_What you need to do_:
**A)** From the OneInsure article, give again everything from "OneInsure faced a" down to "Covid-19, Bansal says.".
**B)** Answer these questions using the OneInsure article.
(i) In what month and year did OneInsure face a major challenge when lockdown was imposed?
(ii) About how many policies does OneInsure plan to do this year?
(iii) How long a gestation does a successful business need, according to the article?

_Exercise text_:
-*-

He says starting one’s own venture is like walking on the edge of a cliff and yet not worrying about it. “When someone starts a business, practically everybody thinks you will fold. Eighty per cent of the people think you are mad. But then you have to stick to your own process, conviction, and constantly make sure that you don’t give up and get up from the table. Your determination and ego not to lose have to be much more profound and sound compared to what people will think or what status you might lose. All that has to be secondary,” he adds

TURNING COVID CRISIS INTO AN OPPORTUNITY

OneInsure faced a major challenge in March 2020 when lockdown was imposed due to the Covid-19 pandemic but they had gauged that the curbs would be much longer than what people believed and would require major adaptations in their work.

Digitisation of the insurance industry is one of the positive side effects of Covid-19, Bansal says.

“We were digitally savvy but we evolved further quite quickly with a major focus on digital marketing and sales. We brought in a bit of sacrifice for all stakeholders, vacated a lot of properties, and gave away all our telecommunication lines. That was a substantial reduction for costs,” he says.

Bansal was quick to realise that it was a period when collaboration was necessary to survive. “In April, we collaborated with a lot of distributors in other product categories. We collaborated with a lot of people whose beliefs and values were mapped to the way we looked at the business. We will end this year with a 60-70 per cent growth,” he says.

“This year we plan to do around 40,000 policies,” he adds.

As of today, Oneinsure is bootstrapped by design. “The problem with new-age businesses is that they want to work with somebody else’s capital even before creating any substantial enterprise value. I will raise capital only when I am able to create substantial value,” Bansal insists.

PLANS AHEAD

According to Bansal, in distribution, it is extremely important to know what is sustainable, what is economical, and how technology can be used strategically. “If you take an ace product and don’t distribute it the right away to potential customers, it is often a result of an inappropriate distribution strategy. I am very conscious about how to combine various elements to ensure the best reach possible for different products,” he admits.

And Bansal observed that customer propensity to cover risk had gone up during Covid-19, and this will drive their markets from metros compared to smaller cities and towns.

TIPS FOR ASPIRING ENTREPRENEURS

Bansal says people have misconceptions about why someone starts a business. “People set up businesses because they want to run away from their boss, or you want to set up a business because you are 40 years old and you don’t get along well with the corporate sector. These are all wrong reasons,” he says.

First, a successful business needs a long gestation -10 to 20 years and has other costs too.

“It takes away your ego, you have to compromise, your family are at a constant risk of survival, you have to handle the kind of stress which soon will ideally not be safe,” he warns.

Bansal also outlines other factors to be kept in mind by aspiring businessmen.

“If you want to do a startup, you need to have an extraordinary idea and the fact is there are very few extraordinary ideas. You will be doing something better than others when you are setting up a mundane business but you cannot set up a Microsoft and Amazon every day. When you attempt these kinds of ventures, you have a 10-20 year deficit that could be hard to catch up unless and until you have something truly disruptive. Aspiring entrepreneurs need to look at ideas that are unique, be super determined, and a mindset of ‘I am here to succeed and not fail,” he says.

“It is important not to start a business with an exit in mind. Often, there are no exits in five years and seven years. There will be one big success story and 2,000 failure stories,” he adds.

About retail businesses, Bansal says if one follows the right approach, then he/she will feel the hand of God supporting them. “A business always has a risk of shutting down. A business is not about handling the external environment… Businessmen who succeed are those who manage their internal environments very well,” he says.

-*-

_Provided data_:

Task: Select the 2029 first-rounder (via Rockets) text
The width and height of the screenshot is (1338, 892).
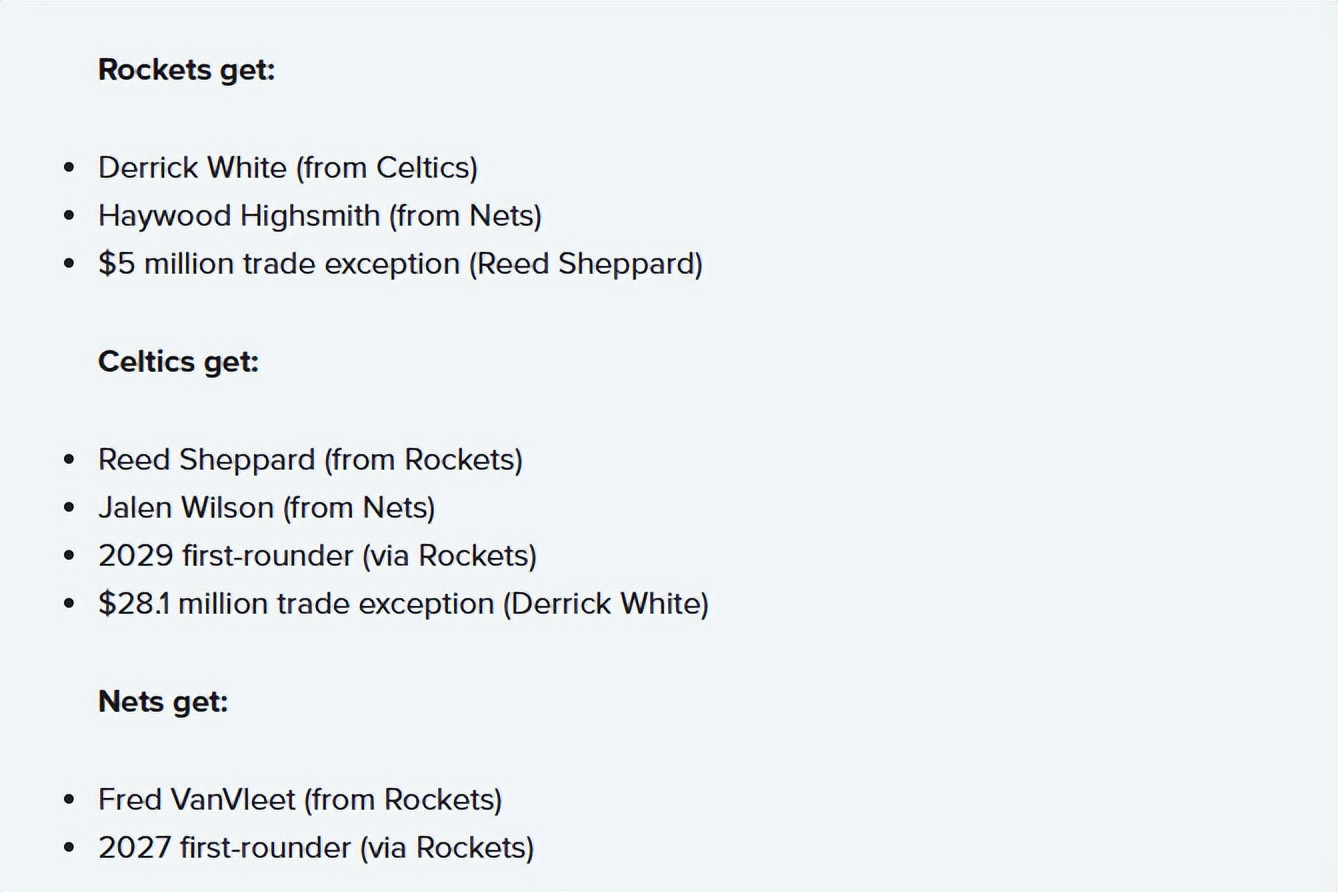Action: pos(317,556)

-*-

_Expected results_:
**A)**
OneInsure faced a major challenge in March 2020 when lockdown was imposed due to the Covid-19 pandemic but they had gauged that the curbs would be much longer than what people believed and would require major adaptations in their work.

Digitisation of the insurance industry is one of the positive side effects of Covid-19, Bansal says.

**B)**
(i) March 2020
(ii) Around 40,000
(iii) 10 to 20 years